今の私があるのは誰のおかげ(原因)かと考えると、親はもちろんのこと、たくさんのお世話になった人達のおかげであることに気づきます。

その中でも大切なスタート期の関わりが、幼稚園や保育所など子育て支援サービスに携わる先生方との関わりでしょう。

地域にはさまざまな子育て支援がありますが、それは、子どもや子どもをとりまく家庭環境が多岐にわたるからです。

この記事では、そんな子育て支援サービスについてまとめています。

子育て支援のニーズ

子育て支援のニーズを大きくまとめるならば、

大前提として、①母子共に健やかでありたい保健ニーズがあります。

また、②共働きやひとり親家庭等を理由として保育を受けたい、加えて小学校の入学に向けて幼児教育を受けたい、発達が遅れていたり、障がいがあったりして、療育を受けたいといった日常的な通園のニーズもあります。

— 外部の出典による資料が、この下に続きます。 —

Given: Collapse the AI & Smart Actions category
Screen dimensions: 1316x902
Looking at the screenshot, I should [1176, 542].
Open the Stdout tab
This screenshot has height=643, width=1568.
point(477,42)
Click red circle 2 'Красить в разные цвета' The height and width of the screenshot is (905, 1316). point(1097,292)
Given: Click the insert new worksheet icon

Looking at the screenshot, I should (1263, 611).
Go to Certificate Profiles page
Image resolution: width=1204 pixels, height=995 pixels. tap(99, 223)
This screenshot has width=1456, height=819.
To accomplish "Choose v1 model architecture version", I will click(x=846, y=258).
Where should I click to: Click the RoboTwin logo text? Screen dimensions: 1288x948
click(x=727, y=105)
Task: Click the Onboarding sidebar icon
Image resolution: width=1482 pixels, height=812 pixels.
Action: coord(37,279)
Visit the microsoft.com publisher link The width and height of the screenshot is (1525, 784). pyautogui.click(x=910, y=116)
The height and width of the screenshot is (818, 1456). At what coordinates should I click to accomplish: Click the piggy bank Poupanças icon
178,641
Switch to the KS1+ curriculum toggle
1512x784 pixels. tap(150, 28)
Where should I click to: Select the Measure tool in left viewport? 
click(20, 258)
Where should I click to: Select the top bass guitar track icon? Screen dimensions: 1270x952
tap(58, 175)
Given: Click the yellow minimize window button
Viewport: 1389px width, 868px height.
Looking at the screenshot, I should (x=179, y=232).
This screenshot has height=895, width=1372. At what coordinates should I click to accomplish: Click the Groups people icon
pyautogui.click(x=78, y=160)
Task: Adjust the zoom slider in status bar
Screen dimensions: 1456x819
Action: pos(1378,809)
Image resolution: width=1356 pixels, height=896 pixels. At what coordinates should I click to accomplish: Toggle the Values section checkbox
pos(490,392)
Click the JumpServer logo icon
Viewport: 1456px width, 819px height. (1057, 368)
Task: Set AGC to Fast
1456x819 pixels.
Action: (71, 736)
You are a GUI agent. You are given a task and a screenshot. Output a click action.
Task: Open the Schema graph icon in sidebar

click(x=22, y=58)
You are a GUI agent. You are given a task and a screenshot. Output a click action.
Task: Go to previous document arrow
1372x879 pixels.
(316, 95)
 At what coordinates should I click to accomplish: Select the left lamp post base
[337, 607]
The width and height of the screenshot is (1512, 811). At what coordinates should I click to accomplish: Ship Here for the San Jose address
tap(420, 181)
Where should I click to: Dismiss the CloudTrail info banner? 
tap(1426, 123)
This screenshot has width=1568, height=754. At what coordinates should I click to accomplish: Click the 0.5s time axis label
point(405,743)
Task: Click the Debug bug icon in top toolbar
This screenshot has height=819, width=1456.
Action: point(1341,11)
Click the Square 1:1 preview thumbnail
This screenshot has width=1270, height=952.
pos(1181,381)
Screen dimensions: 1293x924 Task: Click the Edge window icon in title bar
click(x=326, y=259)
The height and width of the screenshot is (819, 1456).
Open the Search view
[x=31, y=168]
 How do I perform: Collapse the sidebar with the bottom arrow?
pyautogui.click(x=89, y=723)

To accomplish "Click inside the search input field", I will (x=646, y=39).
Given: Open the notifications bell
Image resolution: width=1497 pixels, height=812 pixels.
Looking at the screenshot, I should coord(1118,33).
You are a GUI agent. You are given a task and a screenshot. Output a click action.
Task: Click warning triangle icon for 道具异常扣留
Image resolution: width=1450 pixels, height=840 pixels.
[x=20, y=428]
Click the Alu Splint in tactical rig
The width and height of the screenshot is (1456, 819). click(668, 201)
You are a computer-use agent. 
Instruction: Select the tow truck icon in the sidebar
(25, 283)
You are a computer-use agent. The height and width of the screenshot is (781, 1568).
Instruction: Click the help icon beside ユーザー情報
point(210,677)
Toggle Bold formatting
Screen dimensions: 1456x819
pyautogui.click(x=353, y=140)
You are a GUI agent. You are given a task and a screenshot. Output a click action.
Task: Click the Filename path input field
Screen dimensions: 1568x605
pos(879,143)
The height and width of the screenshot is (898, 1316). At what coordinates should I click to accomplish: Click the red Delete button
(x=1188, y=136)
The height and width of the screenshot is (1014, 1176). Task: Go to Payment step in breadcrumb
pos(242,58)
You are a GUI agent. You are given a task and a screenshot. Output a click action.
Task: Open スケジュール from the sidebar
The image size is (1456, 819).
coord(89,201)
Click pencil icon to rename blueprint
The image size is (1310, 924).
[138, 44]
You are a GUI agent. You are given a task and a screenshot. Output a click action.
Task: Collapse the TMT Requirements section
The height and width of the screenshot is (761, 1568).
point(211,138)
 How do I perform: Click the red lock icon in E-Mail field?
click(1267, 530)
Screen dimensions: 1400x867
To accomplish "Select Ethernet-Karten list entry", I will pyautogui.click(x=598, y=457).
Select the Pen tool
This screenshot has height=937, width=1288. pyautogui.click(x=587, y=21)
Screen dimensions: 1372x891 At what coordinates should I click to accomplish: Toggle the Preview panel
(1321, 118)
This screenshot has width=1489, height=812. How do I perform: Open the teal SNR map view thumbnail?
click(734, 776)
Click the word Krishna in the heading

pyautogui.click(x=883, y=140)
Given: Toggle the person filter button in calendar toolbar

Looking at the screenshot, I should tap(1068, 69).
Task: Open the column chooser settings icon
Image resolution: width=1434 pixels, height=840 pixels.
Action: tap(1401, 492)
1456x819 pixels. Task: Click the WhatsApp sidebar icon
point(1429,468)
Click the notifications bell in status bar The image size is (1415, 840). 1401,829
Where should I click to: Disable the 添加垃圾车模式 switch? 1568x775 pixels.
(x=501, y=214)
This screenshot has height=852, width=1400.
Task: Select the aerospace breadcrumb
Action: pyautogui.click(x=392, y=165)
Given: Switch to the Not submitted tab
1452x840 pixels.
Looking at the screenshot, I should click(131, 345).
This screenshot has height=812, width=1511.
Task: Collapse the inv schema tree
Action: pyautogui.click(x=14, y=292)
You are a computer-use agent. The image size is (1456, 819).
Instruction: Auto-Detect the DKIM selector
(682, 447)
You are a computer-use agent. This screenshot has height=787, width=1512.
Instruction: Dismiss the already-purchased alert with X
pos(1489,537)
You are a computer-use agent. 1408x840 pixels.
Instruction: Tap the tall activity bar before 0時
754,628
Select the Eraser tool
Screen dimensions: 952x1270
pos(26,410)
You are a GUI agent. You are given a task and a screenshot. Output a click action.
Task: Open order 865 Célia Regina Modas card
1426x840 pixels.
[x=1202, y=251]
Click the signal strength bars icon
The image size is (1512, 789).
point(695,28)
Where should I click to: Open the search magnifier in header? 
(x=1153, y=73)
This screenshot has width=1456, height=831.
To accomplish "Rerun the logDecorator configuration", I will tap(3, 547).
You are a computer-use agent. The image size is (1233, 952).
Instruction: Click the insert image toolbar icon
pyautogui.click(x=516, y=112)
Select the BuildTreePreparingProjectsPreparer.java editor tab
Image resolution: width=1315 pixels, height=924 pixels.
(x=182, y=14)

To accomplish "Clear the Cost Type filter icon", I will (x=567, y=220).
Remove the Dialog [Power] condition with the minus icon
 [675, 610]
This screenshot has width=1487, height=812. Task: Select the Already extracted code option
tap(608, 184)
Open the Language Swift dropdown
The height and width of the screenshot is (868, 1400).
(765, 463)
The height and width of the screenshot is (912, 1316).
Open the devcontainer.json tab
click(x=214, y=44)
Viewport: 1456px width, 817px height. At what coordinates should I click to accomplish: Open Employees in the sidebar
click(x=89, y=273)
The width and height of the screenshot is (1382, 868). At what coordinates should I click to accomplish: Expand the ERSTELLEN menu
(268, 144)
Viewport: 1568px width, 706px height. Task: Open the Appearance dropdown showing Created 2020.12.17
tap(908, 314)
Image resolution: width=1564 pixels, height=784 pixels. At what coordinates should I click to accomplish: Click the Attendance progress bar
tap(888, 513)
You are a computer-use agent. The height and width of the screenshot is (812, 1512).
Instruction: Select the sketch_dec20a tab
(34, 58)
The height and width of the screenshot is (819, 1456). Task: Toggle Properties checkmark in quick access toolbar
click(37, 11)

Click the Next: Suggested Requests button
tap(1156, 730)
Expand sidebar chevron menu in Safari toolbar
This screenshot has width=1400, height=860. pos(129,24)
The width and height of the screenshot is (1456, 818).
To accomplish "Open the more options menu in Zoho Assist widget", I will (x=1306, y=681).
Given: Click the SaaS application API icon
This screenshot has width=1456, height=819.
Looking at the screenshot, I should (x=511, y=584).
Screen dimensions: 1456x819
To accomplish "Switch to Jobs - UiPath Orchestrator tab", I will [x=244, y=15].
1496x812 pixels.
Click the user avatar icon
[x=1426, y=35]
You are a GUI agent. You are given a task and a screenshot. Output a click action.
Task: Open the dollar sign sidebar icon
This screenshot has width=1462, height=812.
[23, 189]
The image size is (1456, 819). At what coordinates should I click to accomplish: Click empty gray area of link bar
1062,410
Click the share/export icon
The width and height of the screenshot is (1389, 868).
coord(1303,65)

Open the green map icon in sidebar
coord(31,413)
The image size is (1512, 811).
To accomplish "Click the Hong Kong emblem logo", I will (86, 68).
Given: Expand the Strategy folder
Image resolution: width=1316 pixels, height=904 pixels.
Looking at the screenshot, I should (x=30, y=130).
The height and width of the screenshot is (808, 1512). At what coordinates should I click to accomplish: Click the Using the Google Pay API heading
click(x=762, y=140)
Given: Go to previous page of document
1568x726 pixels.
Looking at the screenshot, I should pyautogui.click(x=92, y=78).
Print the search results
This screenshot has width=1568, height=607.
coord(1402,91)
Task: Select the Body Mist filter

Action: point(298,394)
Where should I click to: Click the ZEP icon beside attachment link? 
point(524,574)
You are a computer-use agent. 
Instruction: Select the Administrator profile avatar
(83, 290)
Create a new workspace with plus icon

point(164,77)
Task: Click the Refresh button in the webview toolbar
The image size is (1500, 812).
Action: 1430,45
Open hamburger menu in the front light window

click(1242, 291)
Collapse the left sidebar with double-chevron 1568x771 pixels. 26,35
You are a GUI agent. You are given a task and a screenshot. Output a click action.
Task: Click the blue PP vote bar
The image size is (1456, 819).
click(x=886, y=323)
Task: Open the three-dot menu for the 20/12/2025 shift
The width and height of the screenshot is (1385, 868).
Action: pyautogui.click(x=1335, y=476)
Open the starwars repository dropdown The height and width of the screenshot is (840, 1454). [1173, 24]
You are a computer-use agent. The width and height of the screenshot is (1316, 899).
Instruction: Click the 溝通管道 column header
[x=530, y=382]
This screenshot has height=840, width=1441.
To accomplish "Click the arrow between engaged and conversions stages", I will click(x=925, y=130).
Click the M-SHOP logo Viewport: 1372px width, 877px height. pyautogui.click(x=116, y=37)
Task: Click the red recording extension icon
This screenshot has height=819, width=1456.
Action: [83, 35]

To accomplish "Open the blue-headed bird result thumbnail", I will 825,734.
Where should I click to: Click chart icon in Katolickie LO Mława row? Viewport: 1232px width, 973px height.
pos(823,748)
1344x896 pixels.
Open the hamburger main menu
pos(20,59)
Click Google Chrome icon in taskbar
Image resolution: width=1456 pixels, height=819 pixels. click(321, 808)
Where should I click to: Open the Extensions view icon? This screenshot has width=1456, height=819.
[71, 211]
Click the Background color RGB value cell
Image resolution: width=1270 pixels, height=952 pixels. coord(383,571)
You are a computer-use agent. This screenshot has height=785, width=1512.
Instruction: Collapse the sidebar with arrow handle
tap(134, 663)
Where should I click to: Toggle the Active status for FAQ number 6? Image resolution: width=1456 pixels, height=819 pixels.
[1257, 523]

次に、③毎日ではないが、用事や下の子の出産、育児のリフレッシュ、親の病気等の緊急時などスポットで保育を受けたいニーズ、また、④小学校に入学してから、放課後の居場所の提供を受けたい、療育を受けたいニーズもあります。

そのほか、⑤在宅で育児をしているなかで、育児のリフレッシュや子どもの成長のために、子連れで参加・利用したいニーズもあるでしょう。

そのような家庭の子育て支援ニーズに対応するために、国は法律を作り、支援のメニューや活用する園や事業をリストアップしています。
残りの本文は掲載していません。